目的: 研究纳米银抗3型副流感病毒(parainfluenza virus 3, PIV3)的作用，并初步探讨其作用机制。 方法： 采用细胞培养技术、MTT法和免疫荧光法，分析纳米银对PIV3感染狗肾细胞(MDCK)的预防作用、治疗作用以及对PIV3的直接灭活作用；通过神经氨酸酶活性抑制实验，观察纳米银对PIV3神经氨酸酶活性的影响；利用透射电镜(TEM)负染技术观察纳米银对病毒形态结构的直接影响；小鼠体内实验，观察纳米银对鼠肺组织病理变化的影响。结果： 纳米银作用后（治疗给药组、预防给药组和直接灭活组）MDCK存活率分别为93.05%，90.32%，94.81%，与病毒对照组（25.50%）相比，差异均有统计学意义(P均<0.01)；与病毒对照组形成的强特异性荧光相比，纳米银作用后(治疗给药组、预防给药组和直接灭活组)MDCK特异性黄绿色荧光明显减少；纳米银作用组对PIV3神经氨酸酶活性的抑制率均高于80%，而病毒对照组和溶剂作用组的抑制率低于20%；纳米银对PIV3形态结构的破坏作用随着时间的延长而增加；纳米银治疗组的肺组织与正常肺组织比较相近，病变较轻，而病毒对照组的肺组织出现水肿，炎性浸润，形态结构消失。结论： 纳米银对PIV3具有明显的抑制作用，其机制可能与纳米银破坏病毒粒子结构及抑制神经氨酸酶活性有关。

Potential mechanism and inhibitory effects of silver nanoparticles on parainfluenza virus type 3

Objective: To explore the inhibitory effects and the potential mechanism of silver nanoparticles against parainfluenza virus type 3(PIV3). Methods: Cell culture, MTT test assay and immune fluorescence assay were applied to evaluate the anti PIV3 activities of silver nanoparticles in preventing, treating and directly inactivating. The neuraminidase activity inhibition test was used to study the inhibitory effect of silver nanoparticles on PIV3 neuraminidase activity; destructive effect of silver nanoparticles on PIV3  was observed by transmission electron microscope (TEM); murine experiment was performed to observe the pathological changes of mouse lung tissues in vivo.
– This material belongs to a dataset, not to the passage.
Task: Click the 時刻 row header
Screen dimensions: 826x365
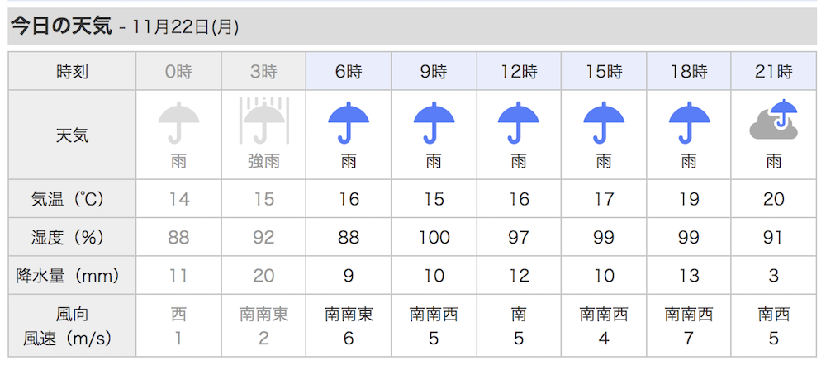Action: [x=72, y=71]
Results: The survival rates of canine kidney cells(MDCK) were 93.05%，90.32% and 94.81%, respectively, under three different administration(treatment to medicine group, preventive medication group, direct inactivating group) of silver nanoparticles by MTT assay, while the cell livability in control group was 25.50%, the differences were statistically significant (P<0.01). MDCK cells infected with PIV3 had more specific yellowish green immunofluorescence  compared with the cells treated with silver nanoparticles in virucidal, antiviral and inactivating ways. The inhibition rate of neuraminidase activity on silver nanoparticles treatment group was higher than 80%, while the PIV3 control group and the solvent group were lower than 20%. The results of TEM showed that silver nanoparticles had an obvious destructive effect on PIV3 in a time dependence. Compared with the normal lung tissues, the pathological changes in the mice treated with the silver nanoparticles were similar or less severe, while the lung tissues from the virus model group presented with edema, inflammatory cell infiltrating and morphological structure disappearing. Conclusion: Silver nanoparticles had remarkably inhibitory effects on PIV3 and the possible mechanisms may be associated with the neuraminidase inhibition and virion damage by silver nanoparticles.